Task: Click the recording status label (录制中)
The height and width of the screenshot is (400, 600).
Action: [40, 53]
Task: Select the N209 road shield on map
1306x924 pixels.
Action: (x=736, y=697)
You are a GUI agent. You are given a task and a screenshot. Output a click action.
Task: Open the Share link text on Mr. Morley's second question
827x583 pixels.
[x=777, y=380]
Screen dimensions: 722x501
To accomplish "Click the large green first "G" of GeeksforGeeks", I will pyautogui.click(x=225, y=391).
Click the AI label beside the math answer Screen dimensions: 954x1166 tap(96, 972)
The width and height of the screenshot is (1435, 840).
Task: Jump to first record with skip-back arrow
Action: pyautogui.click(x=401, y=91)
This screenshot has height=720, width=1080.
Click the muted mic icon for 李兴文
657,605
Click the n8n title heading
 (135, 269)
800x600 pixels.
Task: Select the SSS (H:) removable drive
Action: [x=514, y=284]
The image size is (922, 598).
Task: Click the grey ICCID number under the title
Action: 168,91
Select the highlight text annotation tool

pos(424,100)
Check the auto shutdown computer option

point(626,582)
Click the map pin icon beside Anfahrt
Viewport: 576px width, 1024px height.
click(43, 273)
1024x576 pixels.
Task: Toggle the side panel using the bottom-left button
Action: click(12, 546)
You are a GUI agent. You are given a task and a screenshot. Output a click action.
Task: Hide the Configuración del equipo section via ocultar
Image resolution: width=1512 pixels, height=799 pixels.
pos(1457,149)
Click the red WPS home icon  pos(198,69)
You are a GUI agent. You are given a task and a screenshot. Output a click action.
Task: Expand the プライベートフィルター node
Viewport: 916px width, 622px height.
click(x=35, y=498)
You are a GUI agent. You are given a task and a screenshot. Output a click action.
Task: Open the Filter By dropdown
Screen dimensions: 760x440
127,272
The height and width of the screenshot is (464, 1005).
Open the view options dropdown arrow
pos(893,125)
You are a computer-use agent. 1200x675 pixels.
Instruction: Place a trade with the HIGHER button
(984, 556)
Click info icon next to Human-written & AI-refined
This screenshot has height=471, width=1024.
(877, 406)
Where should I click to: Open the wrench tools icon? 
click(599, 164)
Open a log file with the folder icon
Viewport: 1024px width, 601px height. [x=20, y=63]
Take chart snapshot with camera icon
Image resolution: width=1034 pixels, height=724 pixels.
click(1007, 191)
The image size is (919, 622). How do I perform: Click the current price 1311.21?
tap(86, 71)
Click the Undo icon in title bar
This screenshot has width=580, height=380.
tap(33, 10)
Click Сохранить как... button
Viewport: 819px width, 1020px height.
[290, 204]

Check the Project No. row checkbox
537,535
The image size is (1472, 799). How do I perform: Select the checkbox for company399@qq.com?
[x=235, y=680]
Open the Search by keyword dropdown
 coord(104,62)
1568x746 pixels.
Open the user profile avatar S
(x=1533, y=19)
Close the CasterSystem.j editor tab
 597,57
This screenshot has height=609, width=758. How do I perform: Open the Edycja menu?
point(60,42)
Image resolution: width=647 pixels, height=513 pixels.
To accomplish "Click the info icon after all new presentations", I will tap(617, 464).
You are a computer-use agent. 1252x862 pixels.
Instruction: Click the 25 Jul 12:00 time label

* TASK ITEM *
Every line above needs to be retyped exactly.

* SOLUTION FOR THIS EXERCISE *
Task: Click the recording status label (录制中)
The height and width of the screenshot is (400, 600).
Action: [40, 53]
Task: Select the N209 road shield on map
1306x924 pixels.
Action: (x=736, y=697)
You are a GUI agent. You are given a task and a screenshot. Output a click action.
Task: Open the Share link text on Mr. Morley's second question
827x583 pixels.
[x=777, y=380]
Screen dimensions: 722x501
To accomplish "Click the large green first "G" of GeeksforGeeks", I will pyautogui.click(x=225, y=391).
Click the AI label beside the math answer Screen dimensions: 954x1166 tap(96, 972)
The width and height of the screenshot is (1435, 840).
Task: Jump to first record with skip-back arrow
Action: pyautogui.click(x=401, y=91)
This screenshot has height=720, width=1080.
Click the muted mic icon for 李兴文
657,605
Click the n8n title heading
 (135, 269)
800x600 pixels.
Task: Select the SSS (H:) removable drive
Action: [x=514, y=284]
The image size is (922, 598).
Task: Click the grey ICCID number under the title
Action: 168,91
Select the highlight text annotation tool

pos(424,100)
Check the auto shutdown computer option

point(626,582)
Click the map pin icon beside Anfahrt
Viewport: 576px width, 1024px height.
click(43, 273)
1024x576 pixels.
Task: Toggle the side panel using the bottom-left button
Action: click(12, 546)
You are a GUI agent. You are given a task and a screenshot. Output a click action.
Task: Hide the Configuración del equipo section via ocultar
Image resolution: width=1512 pixels, height=799 pixels.
pos(1457,149)
Click the red WPS home icon  pos(198,69)
You are a GUI agent. You are given a task and a screenshot. Output a click action.
Task: Expand the プライベートフィルター node
Viewport: 916px width, 622px height.
click(x=35, y=498)
You are a GUI agent. You are given a task and a screenshot. Output a click action.
Task: Open the Filter By dropdown
Screen dimensions: 760x440
127,272
The height and width of the screenshot is (464, 1005).
Open the view options dropdown arrow
pos(893,125)
You are a computer-use agent. 1200x675 pixels.
Instruction: Place a trade with the HIGHER button
(984, 556)
Click info icon next to Human-written & AI-refined
This screenshot has height=471, width=1024.
(877, 406)
Where should I click to: Open the wrench tools icon? 
click(599, 164)
Open a log file with the folder icon
Viewport: 1024px width, 601px height. [x=20, y=63]
Take chart snapshot with camera icon
Image resolution: width=1034 pixels, height=724 pixels.
click(1007, 191)
The image size is (919, 622). How do I perform: Click the current price 1311.21?
tap(86, 71)
Click the Undo icon in title bar
This screenshot has width=580, height=380.
tap(33, 10)
Click Сохранить как... button
Viewport: 819px width, 1020px height.
[290, 204]

Check the Project No. row checkbox
537,535
The image size is (1472, 799). How do I perform: Select the checkbox for company399@qq.com?
[x=235, y=680]
Open the Search by keyword dropdown
 coord(104,62)
1568x746 pixels.
Open the user profile avatar S
(x=1533, y=19)
Close the CasterSystem.j editor tab
 597,57
This screenshot has height=609, width=758. How do I perform: Open the Edycja menu?
point(60,42)
Image resolution: width=647 pixels, height=513 pixels.
To accomplish "Click the info icon after all new presentations", I will tap(617, 464).
You are a computer-use agent. 1252x862 pixels.
Instruction: Click the 25 Jul 12:00 time label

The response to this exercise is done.